Status feeds are one thing but how many complete fallouts of Google have there been this year? And of Azure and Amazon?
-
Tuesday 1st March 2016 10:24 GMT Bob H
'Disaster recovery' is an over used phrase, in my view DR is like insurance: it shouldn't be needed but you have it just in case. If your day-to-day processes need DR then you are doing it wrong. You should have good processes with appropriate monitoring and roll-back, in this case they didn't seem to have that.
-
-
Tuesday 1st March 2016 13:55 GMT Picky
Easy to do - especially when the boss is involved
About 12 years-ago I did IT for a small University. We had a massive, new, £2M+ Cisco network installed. I emailed the project manager with some patch changes - specifically Floor 5 Box 1 etc, etc. When the whole of my post grad department fell apart discovered that he had gone to Floor 2 Box 1 to repatch.
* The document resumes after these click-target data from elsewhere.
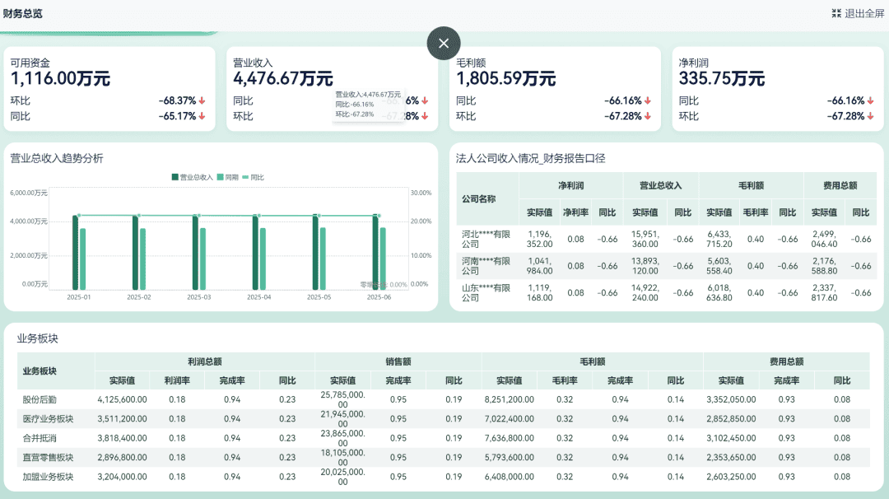The height and width of the screenshot is (499, 889).
Task: Click the 2025-03 dark green revenue bar
Action: [x=196, y=252]
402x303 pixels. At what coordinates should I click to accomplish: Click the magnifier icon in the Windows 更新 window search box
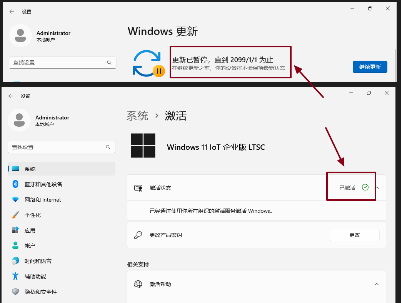(x=109, y=63)
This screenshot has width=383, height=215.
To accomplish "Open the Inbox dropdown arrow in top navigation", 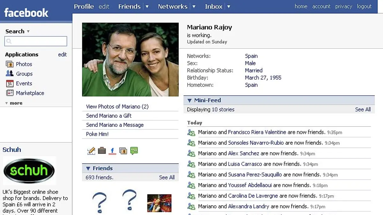I will (x=229, y=7).
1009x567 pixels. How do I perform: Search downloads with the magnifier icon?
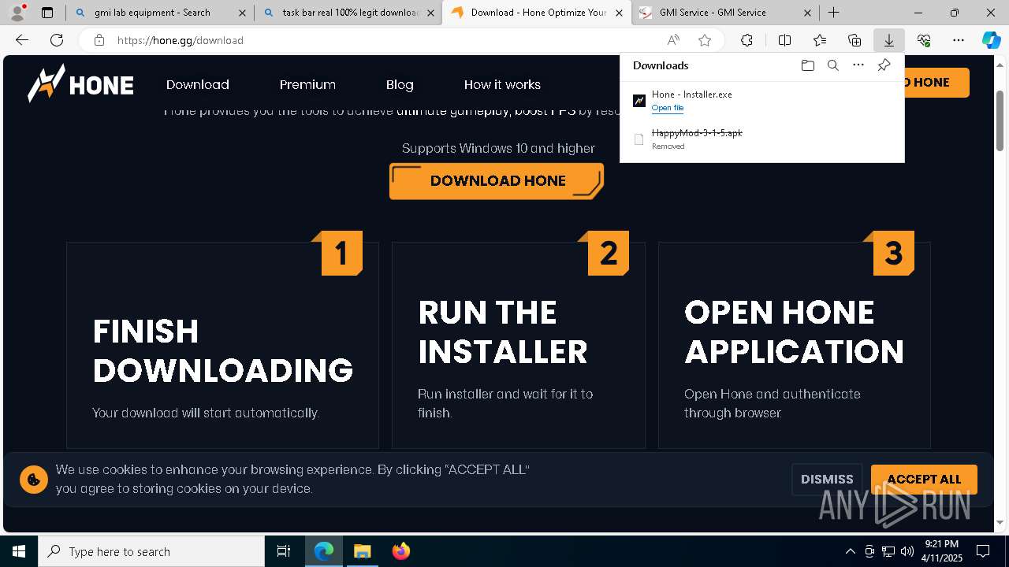tap(832, 65)
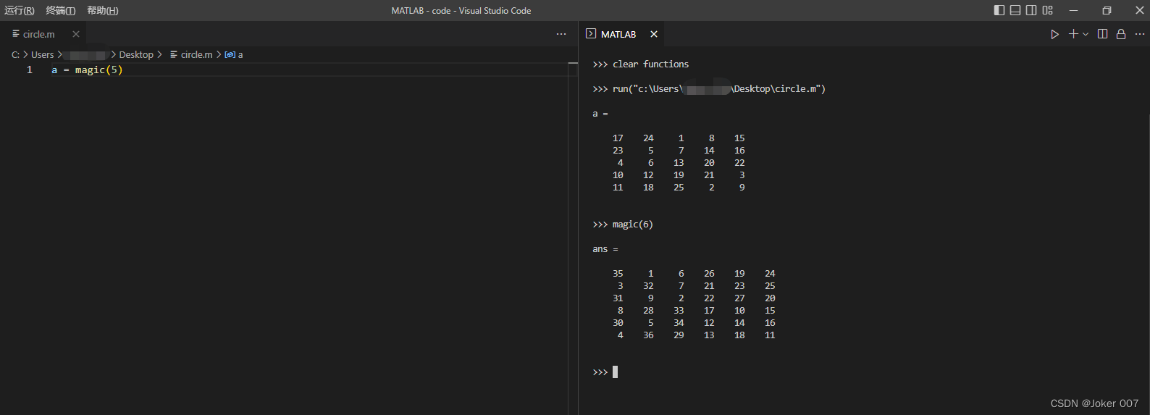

What made it worse was that he used an Access database - and didn't have a backup/printout of the original patches he had fucked up. I left a year later.
-
Tuesday 1st March 2016 16:18 GMT Dan Wilkie
Re: Easy to do - especially when the boss is involved
I feel your pain. I had to repatch a satellite office, out of hours and only in a limited slot. The cabling was, well frankly it looked like a nest of snakes had exploded in the cabinet.
The only way we could get the repatching done was to cut all the cables, pull them out, and repatch fresh (we're talking 20m patch cables to go from a switch to the adjacent patch panel, looped around the cabinet 16 times and a mixture of telephone and network patches to boot).
Whoever had patched it in the first place... Anyway - knowing there was a limited time, we went with the safe and sure method, and went round the day before and mapped every single port to its end point so and recorded it on an excel sheet (which we printed 2 copies of, one stayed in my draw till after the repatching and the other came with us).
By the end of it we were able to pull 4 48 port switches out of the rack that were no longer required - went from 300 odd connections down to 100 ish.
I can't remember where I was going with this.
-
-
Tuesday 1st March 2016 16:17 GMT KeithR
"This whole site oozes snide. If it causes you offence when it's directed at Google then I guess there must be a little bit of Google love there..."
Naaah. Snide makes the world go round, but in this case there's a damn' sight more snide than is actually warranted..
Snide for snide's sake is just lazy.
-
Tuesday 1st March 2016 22:05 GMT Crazy Operations Guy
Never change production equipment
The beauty of cloud /virtualization seems to escape Google. The proper way of working on something like this would have been to spin up a new DC with the changes needed, then slowly move stuff from another DC to it. Once everything is moved, you perform the changes on the now-empty DC, and once done, move the machines over from another DC. Allows for keeping the machines fresh and timetables can be shifted without affecting production.
-
Wednesday 2nd March 2016 14:38 GMT f00bar
Hmm, not sure about measuring providers based on their status feed.
Have to say this seems a bit unfair on Google. We use them and several of their competitors and regularly note that we are told about incidents that aren't actually affecting us with a ratio of about 10:1, and have never seen a service impacting incident not be documented.
With other providers, the ratio seems to be the other way around and we only see proactive information from the provider about a subset of incidents that do affect us.
Google aren't perfect but judging providers based on the volume of their own incident reports is just penalising the better developed folks with good processes and pro-active incident reporting IMO.